Rather than building new storage systems, we extend the value of existing ones—improving material utilization, lowering costs, and bridging the gap between recovery and recycling. Redwood Energy technology allows EV batteries that no longer meet vehicle demands to perform well in stationary storage, with slower discharge and partial capacity. Redwood Energy systems cost substantially less than new lithium-ion storage projects.
This is not a niche opportunity; it’s a growing, scalable energy resource. More than 100,000 EVs will come off U.S. roads this year alone. Today, over 5 million EVs are active on U.S. roads, representing an estimated 350 GWh of energy that will reach end-of-life in the coming years. And with another 150 GWh entering the operational fleet annually, that total is increasing fast and could supply 50% or more of the entire energy storage market.
Collection & storage: Our national logistics network recovers more than 70% of battery packs from across North America, which are safely stored and prepared for testing.
Advanced diagnostics: Every battery is evaluated through Redwood’s in-house platform to determine suitability for reuse versus recycling.
Reused battery integration: Qualified packs are integrated, regardless of OEM or chemistry, into flexible, modular storage systems using our proprietary control architecture.
Flexible energy storage: Redwood’s systems can operate independently or be connected to the grid—shaving peak loads, increasing resilience, and storing energy from intermittent sources like solar or wind to support high-demand applications such as data centers.
End-of-life recycling: When the battery truly reaches the end of its useful life, it flows seamlessly into Redwood’s existing recycling system for critical mineral recovery.
Redwood is uniquely positioned to bring this solution to market, at scale. We have unmatched access to feedstock, of which EV packs are the fastest growing input, the engineering expertise to integrate battery packs from any manufacturer and of any chemistry quickly and reliably and can unlock additional value through recycling at true end-of-life. This full-stack approach allows us to build a system that offers customers a fast, capital-efficient path to scale.
We’ve already built a 12 MW and 63 MWh capacity microgrid, which is the largest second-life battery deployment in the world and the largest microgrid in North America.
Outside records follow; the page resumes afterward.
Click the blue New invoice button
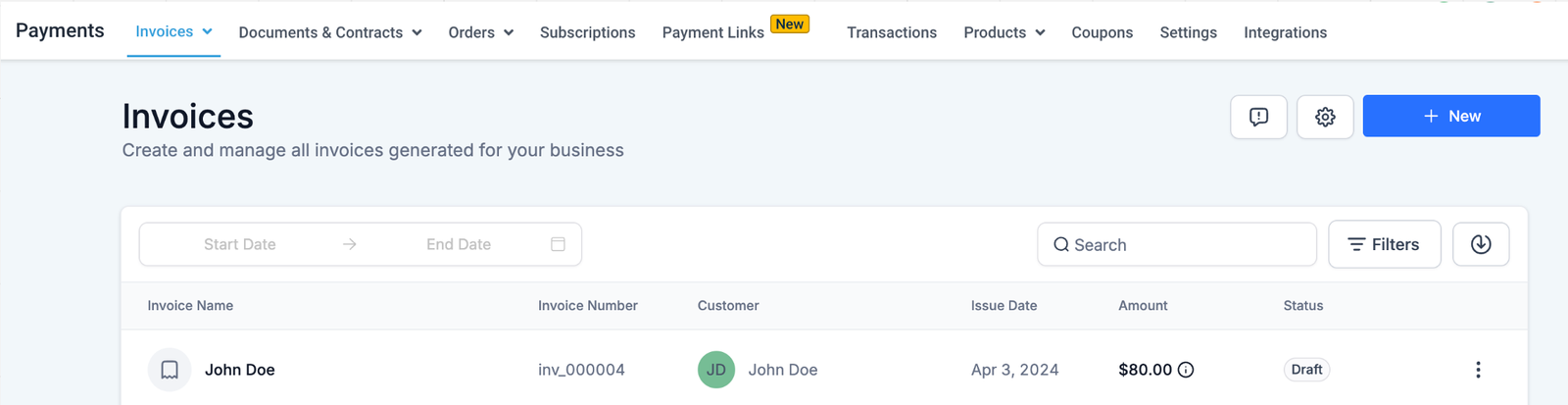 point(1450,116)
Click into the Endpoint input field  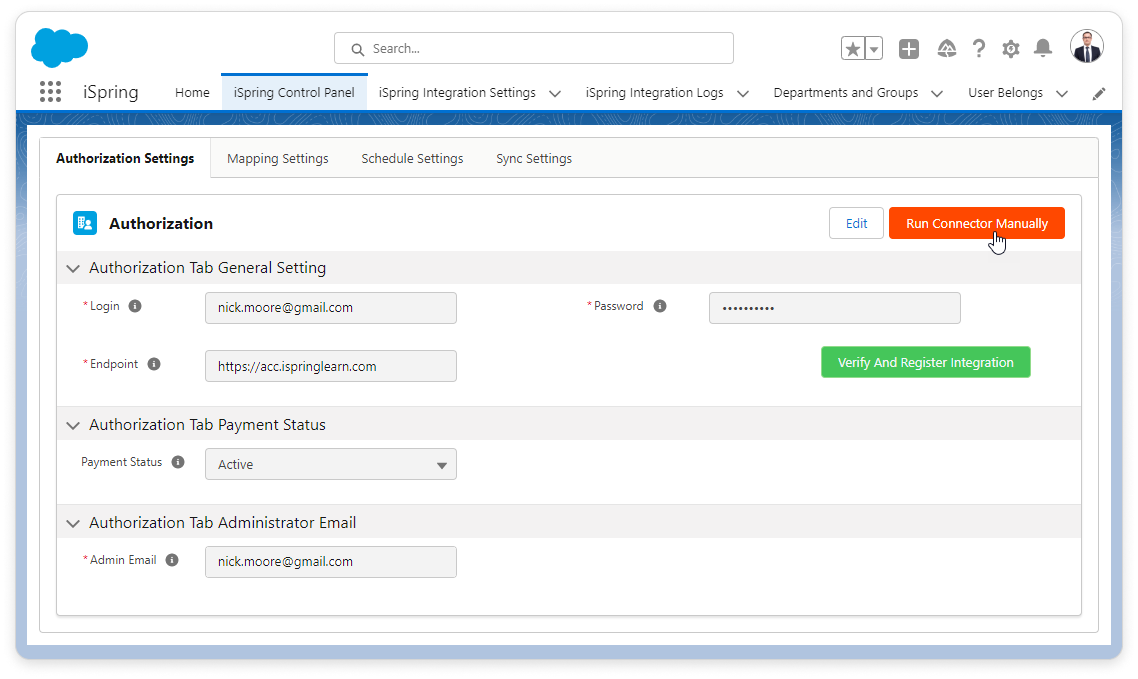(x=330, y=366)
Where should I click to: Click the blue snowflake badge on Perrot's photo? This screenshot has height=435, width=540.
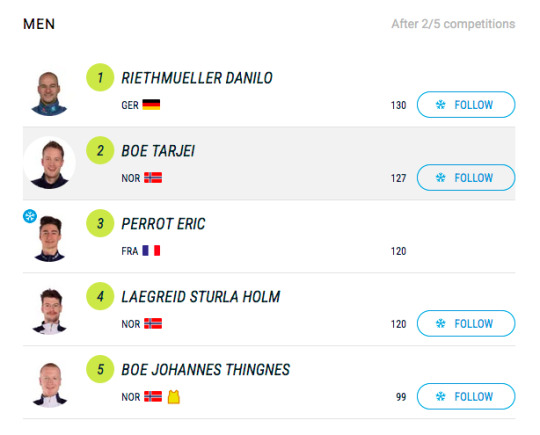(30, 216)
It’s powering a modular data center for AI infrastructure company Crusoe—best known for its large-scale data center campus in Abilene, Texas, the initial site of the Stargate project—at an energy cost lower than the grid. The system demonstrates exactly what Redwood Energy is designed to do: bring resilient, low-cost power to market, fast.
This is just the beginning for Redwood Energy. We have over a gigawatt-hour of reusable batteries in our deployment pipeline, and that’s expanding by an additional 5 GWh in the coming year. We’re already designing 100+ MW projects—10X the size of this deployment. Redwood Energy will play a critical role in meeting the power demands of the AI era while accelerating American innovation across industries.
With access to most of the reusable batteries in North America, advanced diagnostics, and full vertical integration from collection to recycling, Redwood can offer a faster and more cost-effective solution—powered by what we already have.